Sunday, February 11, 2018

Joe Panther (1976)



          Telling the story of a modern-day Seminole Indian youth torn between the limitations of life in his impoverished village and the potential moral compromises of pursuing opportunities in the outside world, Joe Panther is clumsily effective. The story is eventful, the protagonist’s journey is meaningful, and the themes of assimilation and identity create believable points of conflict. Made with more sophistication, Joe Panther might have earned a place among the best coming-of-age stories from the ’70s.

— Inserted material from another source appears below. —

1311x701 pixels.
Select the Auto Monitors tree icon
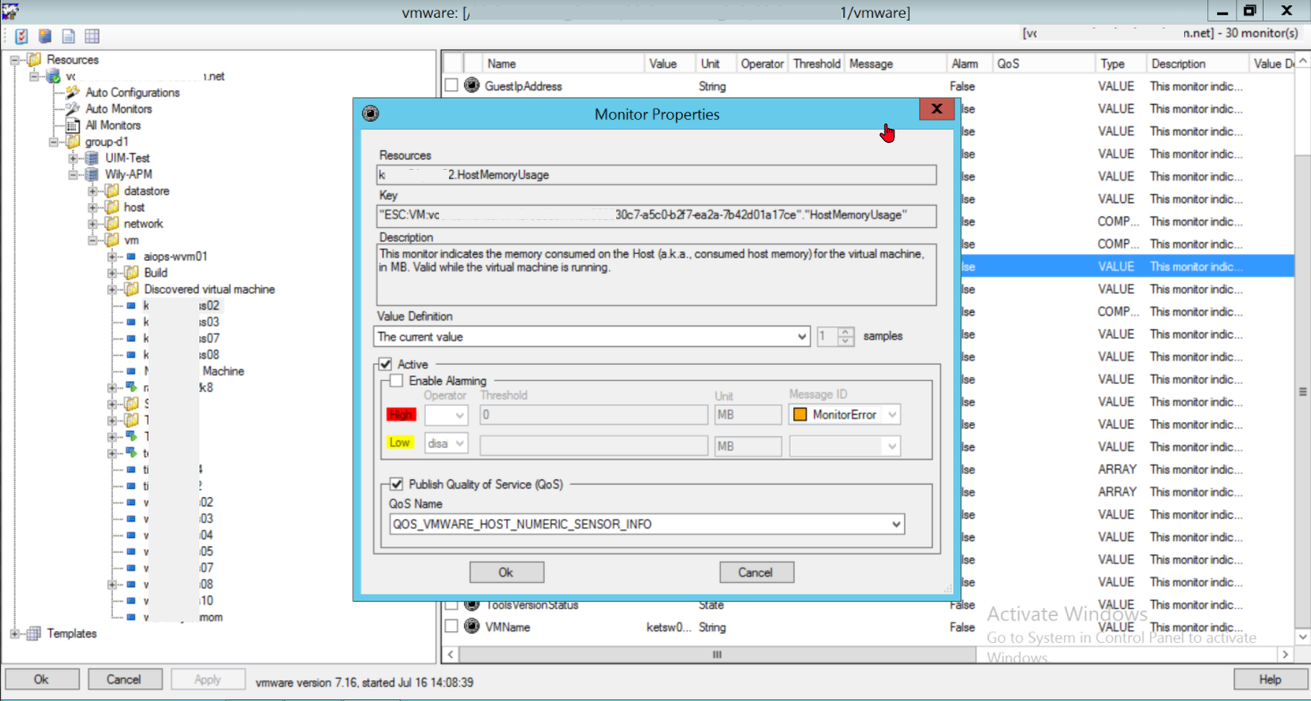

Unfortunately, the film falls short of contemporary standards for racial sensitivity thanks to any-minority-will-suffice casting, and thats but one of many flaws. Nonetheless, Joe Panther is commendable for a few moments of genuine emotion as well as at least one scene of thrilling action.
          Living in a close-knit but financially troubled Seminole village near Miami, fatherless Joe Panther (Ray Tracey) worries about how to provide for his mother and his younger brother. Joe isn’t thrilled by his prospects in the village, and it galls Joe to watch his best friend, Billy Tiger (A Martinez), put on alligator-wrestling exhibitions for tourists. When Joe hears about a job on a fishing boat owned by kindly Captain Harper (Brian Keith), Joe accepts a wild challenge as a condition of employment—he must venture into the Everglades and capture an 11-foot gator that Harper’s brother can use as a tourist attraction at his resort. The mission becomes Joe’s trial by fire, especially when his wise Uncle Turtle (Ricardo Montalban) offers ominous warnings about the dangers of the Everglades.
          Casting Latin actors in prominent Seminole roles is distracting, and the thriller subplot that dominates the last third of the movie is a bit much. Yet parts of Joe Panther have real grit. The sequence of Joe trapping a giant alligator is frightening, and the bond that Martinez and Tracey convey is persuasive. So even if the movie often edges into drab formulas, as when both Keith and Montalban give monologues about the meaning of life, the picture’s intentions seem pure. Everything right and wrong about Joe Panther is epitomized by the gentle theme song, which is performed by soft-rock hitmakers England Dan & John Ford Coley—the message is there, but the choice of messengers is highly questionable.

Joe Panther: FUNKY

3 comments:

Guy Callaway said...

Montalban played another badly-wigged First Nations person in the Euro-western 'The Deserter'.
Someone should re-release this and get some of that 'Black Panther' action.

Tommy Ross said...

I love these picks of yours lately. we're going way out past the outer limits ha. Thanks as always, for another one I never heard of and looks like worth taking a look at. On my way to hunt down the "panther."

Ogmont Fulcrum said...

For some unimaginable reason, this was re-released in 1979 or 1980 with the most misleading ad campaign imaginable: it was re-titled "Joe Panther vs. the Swamp Monster"--or, to reflect the sizes of the type, "joe panther vs. THE SWAMP MONSTER"--and an illustration in a mock-Frazetta style depicted a mighty-muscled warrior against a sort of alligator man. You have to assume that the people drawn in by this were a tad disappointed by the actual film.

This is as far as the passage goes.